(Beginning of RECORDS SHOWN)

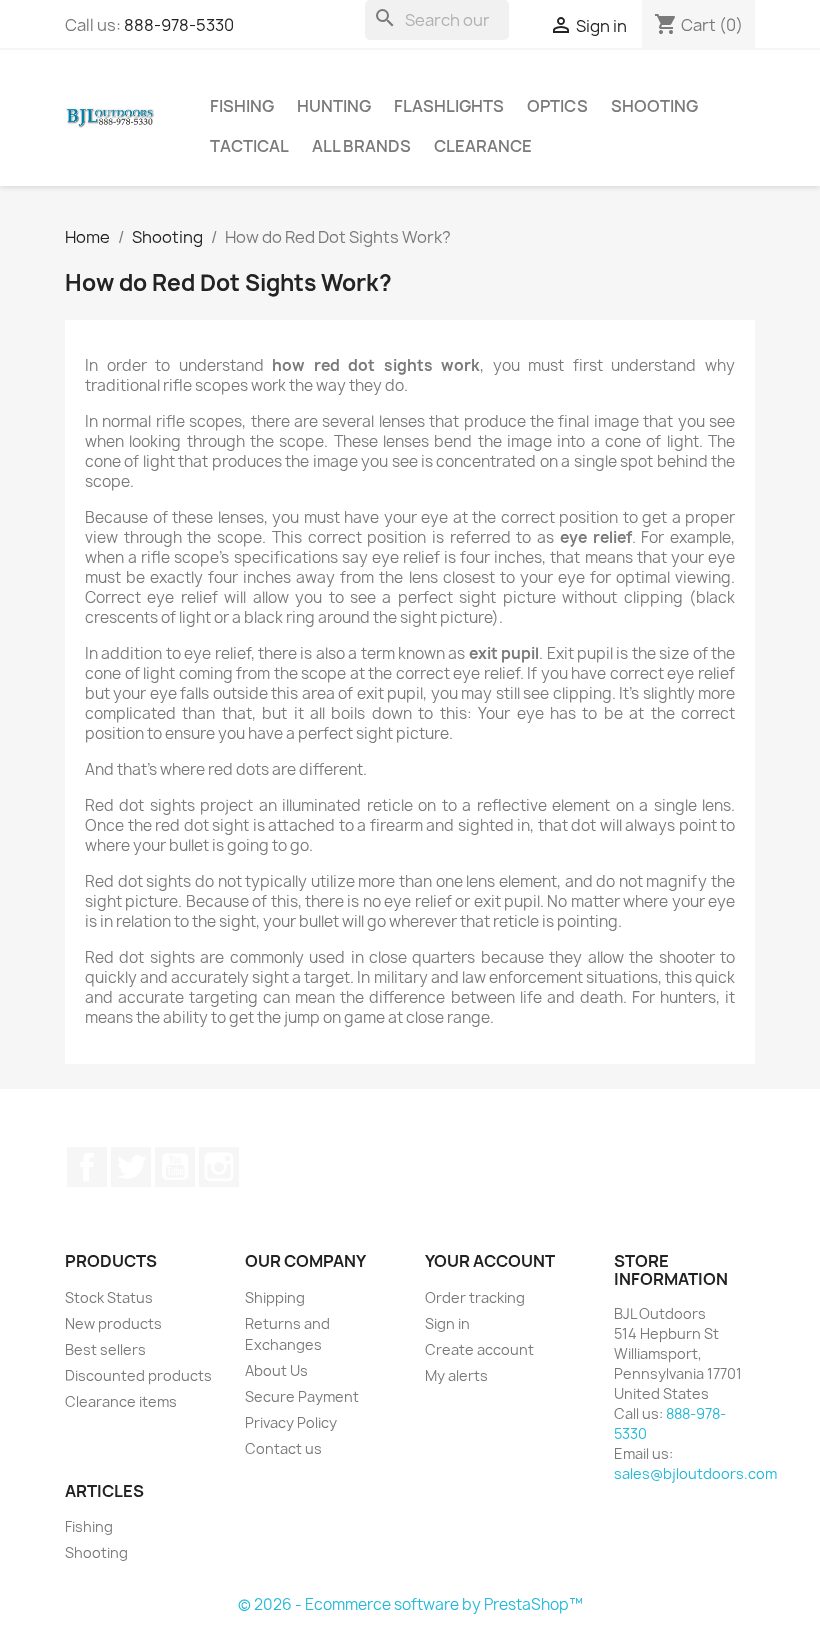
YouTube (175, 1167)
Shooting (654, 106)
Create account (479, 1349)
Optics (557, 106)
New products (113, 1323)
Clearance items (121, 1401)
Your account (490, 1261)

(End of RECORDS SHOWN)

§ THE TASK: Retype each of the entries above exactly as it appears, with no pictures.

§ SOLUTION TO THE EXERCISE:
YouTube (175, 1167)
Shooting (654, 106)
Create account (479, 1349)
Optics (557, 106)
New products (113, 1323)
Clearance items (121, 1401)
Your account (490, 1261)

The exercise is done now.